The US is SA's best Facebook friend, according to a study by Western Union.

Western Union says a league table, which visualises Facebook connections across the globe, was created using the company's Your World Facebook application.

It says the application is being used in the 160 Challenge, which aims to find “the world's most globally networked person on Facebook”. The company will announce the winner on 18 October, and offer him or her “an opportunity ... to use their global network as a force for good”.

Western Union argues that the league table results show “how social media is shrinking the world we live in”, with some of SA's closest Facebook friends located miles away. Gil Sperling, CTO at Popimedia, agrees that Facebook is making the world smaller, saying: “You are able to interact socially with people you may never have if it wasn't for Facebook.”

But is it real?

Sperling says Facebook has allowed users to make their social networks transparent, but points out that Facebook friendships are not the same as 'real life' ones. He says people have more Facebook friends than they have in real life.

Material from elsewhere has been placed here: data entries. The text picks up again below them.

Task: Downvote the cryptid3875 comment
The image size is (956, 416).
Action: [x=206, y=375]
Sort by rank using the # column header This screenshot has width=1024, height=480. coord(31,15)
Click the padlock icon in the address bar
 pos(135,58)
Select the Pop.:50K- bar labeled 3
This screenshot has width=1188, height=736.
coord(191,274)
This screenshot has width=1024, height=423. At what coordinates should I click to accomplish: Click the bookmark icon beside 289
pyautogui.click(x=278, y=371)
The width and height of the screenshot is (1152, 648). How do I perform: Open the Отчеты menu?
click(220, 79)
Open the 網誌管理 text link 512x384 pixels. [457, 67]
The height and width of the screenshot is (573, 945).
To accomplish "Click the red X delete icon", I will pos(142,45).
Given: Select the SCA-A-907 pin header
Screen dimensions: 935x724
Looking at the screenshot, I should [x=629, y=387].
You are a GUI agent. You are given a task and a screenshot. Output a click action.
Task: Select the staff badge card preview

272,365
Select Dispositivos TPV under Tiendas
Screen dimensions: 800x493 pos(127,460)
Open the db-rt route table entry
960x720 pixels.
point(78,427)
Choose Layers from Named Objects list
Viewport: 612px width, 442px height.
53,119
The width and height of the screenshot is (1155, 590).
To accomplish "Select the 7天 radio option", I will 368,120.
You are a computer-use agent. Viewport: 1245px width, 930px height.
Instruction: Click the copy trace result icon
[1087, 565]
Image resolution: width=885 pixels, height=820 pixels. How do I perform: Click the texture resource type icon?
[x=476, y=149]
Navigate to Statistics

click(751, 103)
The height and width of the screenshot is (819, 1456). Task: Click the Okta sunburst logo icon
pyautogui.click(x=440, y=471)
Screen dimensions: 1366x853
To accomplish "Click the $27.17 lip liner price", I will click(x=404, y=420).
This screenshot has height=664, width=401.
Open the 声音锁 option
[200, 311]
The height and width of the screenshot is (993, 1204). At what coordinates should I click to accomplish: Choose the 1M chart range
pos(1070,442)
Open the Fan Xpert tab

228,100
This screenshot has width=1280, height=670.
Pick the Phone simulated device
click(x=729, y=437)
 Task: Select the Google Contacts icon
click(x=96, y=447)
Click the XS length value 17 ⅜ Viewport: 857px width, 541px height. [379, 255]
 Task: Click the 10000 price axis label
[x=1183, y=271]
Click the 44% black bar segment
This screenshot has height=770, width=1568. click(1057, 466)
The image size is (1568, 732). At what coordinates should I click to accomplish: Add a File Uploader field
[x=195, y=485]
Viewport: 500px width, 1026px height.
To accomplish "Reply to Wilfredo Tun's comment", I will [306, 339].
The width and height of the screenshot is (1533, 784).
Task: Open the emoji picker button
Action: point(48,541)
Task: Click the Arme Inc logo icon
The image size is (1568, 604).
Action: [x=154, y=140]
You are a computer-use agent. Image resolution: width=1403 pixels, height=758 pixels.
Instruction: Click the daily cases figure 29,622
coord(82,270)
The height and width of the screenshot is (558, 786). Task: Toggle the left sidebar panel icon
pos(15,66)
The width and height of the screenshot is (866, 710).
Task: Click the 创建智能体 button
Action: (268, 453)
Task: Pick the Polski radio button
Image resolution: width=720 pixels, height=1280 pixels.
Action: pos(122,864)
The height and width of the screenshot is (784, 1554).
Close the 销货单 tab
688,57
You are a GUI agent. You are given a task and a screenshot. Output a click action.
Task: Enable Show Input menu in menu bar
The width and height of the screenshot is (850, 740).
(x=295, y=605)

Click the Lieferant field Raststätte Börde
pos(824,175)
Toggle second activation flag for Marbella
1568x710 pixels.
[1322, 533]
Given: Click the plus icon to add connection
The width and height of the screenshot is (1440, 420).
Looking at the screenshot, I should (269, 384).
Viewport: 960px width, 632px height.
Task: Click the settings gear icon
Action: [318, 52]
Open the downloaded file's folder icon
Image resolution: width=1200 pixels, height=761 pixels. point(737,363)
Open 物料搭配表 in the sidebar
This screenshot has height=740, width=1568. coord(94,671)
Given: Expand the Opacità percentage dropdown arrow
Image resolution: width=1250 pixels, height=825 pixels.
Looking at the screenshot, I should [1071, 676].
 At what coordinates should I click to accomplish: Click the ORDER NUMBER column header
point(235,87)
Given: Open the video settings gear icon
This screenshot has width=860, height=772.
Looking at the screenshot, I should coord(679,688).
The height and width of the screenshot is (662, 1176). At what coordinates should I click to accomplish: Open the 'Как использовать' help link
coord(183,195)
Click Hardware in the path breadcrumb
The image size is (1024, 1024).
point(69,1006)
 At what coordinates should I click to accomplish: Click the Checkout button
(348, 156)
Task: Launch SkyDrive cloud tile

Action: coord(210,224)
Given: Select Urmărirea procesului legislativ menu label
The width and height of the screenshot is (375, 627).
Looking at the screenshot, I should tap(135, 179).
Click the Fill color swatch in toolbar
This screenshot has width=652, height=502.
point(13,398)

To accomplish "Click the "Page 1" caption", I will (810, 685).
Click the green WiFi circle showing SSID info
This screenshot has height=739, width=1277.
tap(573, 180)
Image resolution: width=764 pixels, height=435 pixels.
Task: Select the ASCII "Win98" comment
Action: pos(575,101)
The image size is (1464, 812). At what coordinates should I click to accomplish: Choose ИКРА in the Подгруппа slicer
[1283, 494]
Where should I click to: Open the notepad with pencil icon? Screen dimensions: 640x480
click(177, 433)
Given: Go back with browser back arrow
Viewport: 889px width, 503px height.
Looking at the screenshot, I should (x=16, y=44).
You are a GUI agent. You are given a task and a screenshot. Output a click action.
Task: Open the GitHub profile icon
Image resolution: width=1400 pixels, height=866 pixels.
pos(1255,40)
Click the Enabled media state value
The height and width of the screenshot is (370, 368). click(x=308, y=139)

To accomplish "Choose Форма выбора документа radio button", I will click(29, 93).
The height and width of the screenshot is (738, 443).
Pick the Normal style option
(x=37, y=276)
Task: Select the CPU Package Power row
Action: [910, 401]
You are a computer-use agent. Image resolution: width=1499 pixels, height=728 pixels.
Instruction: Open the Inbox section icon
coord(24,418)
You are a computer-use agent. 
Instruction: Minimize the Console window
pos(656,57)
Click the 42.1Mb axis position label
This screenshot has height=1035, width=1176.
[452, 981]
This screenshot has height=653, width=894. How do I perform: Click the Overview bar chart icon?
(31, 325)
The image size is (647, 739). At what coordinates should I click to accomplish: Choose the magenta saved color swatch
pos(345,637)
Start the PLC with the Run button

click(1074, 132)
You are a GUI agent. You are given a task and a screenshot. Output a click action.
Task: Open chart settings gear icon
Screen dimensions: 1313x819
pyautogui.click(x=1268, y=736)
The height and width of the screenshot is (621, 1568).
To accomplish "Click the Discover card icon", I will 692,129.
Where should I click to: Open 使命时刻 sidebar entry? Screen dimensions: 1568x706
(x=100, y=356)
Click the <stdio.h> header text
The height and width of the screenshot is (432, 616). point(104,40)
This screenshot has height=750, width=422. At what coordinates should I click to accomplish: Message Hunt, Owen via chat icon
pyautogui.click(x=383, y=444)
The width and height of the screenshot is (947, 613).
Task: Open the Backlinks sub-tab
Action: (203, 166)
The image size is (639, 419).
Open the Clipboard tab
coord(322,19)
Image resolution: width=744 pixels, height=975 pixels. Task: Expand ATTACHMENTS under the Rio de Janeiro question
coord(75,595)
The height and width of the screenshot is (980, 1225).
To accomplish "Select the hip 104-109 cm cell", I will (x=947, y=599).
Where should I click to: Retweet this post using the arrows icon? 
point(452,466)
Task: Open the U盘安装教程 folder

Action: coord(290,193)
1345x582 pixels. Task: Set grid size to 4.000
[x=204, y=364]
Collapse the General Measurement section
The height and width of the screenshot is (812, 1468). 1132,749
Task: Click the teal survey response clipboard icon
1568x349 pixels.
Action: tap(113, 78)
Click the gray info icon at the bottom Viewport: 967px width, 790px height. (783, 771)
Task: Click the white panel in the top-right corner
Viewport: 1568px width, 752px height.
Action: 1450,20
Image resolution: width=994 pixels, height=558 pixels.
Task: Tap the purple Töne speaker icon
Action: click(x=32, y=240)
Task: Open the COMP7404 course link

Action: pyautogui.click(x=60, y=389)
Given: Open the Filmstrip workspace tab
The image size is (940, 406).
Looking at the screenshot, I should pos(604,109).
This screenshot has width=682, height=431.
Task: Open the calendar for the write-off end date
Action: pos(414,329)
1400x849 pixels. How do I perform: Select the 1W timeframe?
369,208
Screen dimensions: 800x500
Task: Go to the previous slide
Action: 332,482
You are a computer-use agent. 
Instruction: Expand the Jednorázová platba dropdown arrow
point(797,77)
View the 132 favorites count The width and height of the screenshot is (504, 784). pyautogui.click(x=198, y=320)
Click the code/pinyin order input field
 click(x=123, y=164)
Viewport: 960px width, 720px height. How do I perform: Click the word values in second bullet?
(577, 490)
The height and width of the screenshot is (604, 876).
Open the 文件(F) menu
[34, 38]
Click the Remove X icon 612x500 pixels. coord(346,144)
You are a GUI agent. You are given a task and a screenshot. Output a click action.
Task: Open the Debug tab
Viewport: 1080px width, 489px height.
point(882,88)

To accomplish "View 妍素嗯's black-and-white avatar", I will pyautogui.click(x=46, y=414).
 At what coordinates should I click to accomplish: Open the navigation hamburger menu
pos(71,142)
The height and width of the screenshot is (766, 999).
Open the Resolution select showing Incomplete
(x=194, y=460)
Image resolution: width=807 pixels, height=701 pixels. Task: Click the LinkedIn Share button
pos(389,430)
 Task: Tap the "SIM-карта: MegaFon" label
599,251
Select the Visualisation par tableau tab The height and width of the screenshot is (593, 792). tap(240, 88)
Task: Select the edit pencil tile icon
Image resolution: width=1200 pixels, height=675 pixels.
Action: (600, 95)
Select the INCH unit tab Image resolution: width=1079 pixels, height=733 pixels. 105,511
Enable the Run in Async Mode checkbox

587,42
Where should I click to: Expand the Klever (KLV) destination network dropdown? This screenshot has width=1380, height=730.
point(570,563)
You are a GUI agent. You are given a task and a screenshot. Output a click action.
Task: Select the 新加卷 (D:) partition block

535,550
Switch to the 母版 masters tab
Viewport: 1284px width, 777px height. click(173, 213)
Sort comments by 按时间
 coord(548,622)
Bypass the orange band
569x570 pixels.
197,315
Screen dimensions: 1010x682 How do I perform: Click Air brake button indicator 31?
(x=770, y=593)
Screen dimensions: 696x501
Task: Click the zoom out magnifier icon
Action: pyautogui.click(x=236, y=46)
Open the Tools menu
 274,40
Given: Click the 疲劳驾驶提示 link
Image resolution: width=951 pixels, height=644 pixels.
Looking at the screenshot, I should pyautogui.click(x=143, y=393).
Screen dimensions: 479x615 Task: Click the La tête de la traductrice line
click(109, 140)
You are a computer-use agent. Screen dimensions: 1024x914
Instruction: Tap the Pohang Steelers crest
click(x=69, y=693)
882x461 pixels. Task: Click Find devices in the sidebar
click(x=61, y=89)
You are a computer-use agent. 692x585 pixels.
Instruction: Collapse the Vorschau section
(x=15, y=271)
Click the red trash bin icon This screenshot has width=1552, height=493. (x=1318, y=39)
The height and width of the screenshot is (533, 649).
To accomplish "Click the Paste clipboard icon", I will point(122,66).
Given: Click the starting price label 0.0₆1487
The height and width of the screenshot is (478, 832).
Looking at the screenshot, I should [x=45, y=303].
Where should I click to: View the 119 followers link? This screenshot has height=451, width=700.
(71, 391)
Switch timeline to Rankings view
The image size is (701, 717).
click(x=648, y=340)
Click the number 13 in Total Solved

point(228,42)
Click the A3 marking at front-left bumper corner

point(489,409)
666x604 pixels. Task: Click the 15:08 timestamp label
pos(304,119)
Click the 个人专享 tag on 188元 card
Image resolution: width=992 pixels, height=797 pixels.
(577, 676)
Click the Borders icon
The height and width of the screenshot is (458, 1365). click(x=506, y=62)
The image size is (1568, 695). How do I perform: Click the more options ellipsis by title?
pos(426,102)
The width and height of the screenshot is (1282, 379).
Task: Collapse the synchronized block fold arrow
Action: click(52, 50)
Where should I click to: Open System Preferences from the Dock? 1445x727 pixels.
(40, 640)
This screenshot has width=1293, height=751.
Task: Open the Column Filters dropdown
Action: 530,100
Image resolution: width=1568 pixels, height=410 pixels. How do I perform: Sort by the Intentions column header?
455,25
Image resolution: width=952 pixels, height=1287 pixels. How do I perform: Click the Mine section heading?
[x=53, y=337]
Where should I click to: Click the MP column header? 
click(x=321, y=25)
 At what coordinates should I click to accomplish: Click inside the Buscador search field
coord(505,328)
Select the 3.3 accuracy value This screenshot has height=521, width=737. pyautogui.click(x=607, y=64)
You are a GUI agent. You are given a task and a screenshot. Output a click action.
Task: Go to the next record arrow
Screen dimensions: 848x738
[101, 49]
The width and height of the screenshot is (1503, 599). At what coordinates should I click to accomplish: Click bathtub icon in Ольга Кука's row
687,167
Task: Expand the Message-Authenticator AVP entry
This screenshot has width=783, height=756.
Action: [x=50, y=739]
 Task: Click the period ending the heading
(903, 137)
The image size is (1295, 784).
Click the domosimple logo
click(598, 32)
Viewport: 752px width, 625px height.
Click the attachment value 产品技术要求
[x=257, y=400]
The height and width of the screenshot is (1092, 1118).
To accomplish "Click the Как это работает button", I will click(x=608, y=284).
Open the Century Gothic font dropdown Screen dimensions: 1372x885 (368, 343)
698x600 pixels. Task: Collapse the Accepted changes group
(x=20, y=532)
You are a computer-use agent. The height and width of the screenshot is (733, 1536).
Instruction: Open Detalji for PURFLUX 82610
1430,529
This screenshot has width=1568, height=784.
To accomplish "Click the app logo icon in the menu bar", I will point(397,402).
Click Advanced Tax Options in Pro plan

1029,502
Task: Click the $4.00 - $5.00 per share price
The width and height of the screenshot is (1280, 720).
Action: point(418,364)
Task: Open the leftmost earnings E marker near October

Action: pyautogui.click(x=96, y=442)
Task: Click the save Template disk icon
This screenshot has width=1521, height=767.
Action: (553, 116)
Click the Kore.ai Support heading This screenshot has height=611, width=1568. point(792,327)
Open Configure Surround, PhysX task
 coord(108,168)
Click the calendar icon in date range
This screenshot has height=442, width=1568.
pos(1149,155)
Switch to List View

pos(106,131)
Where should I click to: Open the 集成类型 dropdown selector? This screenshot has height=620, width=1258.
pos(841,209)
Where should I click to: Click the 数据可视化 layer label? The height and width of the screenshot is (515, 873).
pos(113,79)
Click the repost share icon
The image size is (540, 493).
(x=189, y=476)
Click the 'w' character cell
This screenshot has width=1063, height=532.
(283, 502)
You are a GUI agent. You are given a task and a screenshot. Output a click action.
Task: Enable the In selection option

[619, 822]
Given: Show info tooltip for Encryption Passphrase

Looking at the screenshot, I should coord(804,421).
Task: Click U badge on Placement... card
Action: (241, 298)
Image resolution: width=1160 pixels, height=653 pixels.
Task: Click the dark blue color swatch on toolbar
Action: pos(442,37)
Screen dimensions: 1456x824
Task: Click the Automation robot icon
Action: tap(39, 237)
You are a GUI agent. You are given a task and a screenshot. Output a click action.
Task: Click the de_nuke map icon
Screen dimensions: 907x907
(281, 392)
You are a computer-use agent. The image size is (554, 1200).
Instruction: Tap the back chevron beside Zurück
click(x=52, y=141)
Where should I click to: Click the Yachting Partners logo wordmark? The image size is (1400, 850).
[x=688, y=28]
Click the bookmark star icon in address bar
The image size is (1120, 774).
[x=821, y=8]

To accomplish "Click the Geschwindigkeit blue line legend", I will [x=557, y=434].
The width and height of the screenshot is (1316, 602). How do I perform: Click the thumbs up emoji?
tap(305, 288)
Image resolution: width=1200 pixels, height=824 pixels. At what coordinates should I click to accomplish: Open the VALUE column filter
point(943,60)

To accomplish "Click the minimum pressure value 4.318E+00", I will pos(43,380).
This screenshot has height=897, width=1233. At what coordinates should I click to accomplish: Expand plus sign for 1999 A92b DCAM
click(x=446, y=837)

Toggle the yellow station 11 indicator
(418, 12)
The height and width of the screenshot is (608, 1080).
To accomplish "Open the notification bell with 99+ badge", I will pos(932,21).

However, he adds that Facebook now lets users categorise their connections. “Perhaps slowly your network on Facebook will start representing real-life friends, but right now it does not,” says Sperling.

He also argues that determining how connected someone is is not simple, and there are many factors to consider. “You will probably find younger people have bigger networks than older people, as more of their acquaintances are likely to be on Facebook. Facebook also doesn't represent people you may know through business, which is a better way of representing how connected you are,” he says.

Sperling anticipates that the most-connected person would be someone “in [his or her] mid- to late-20s, who has travelled quite a bit”.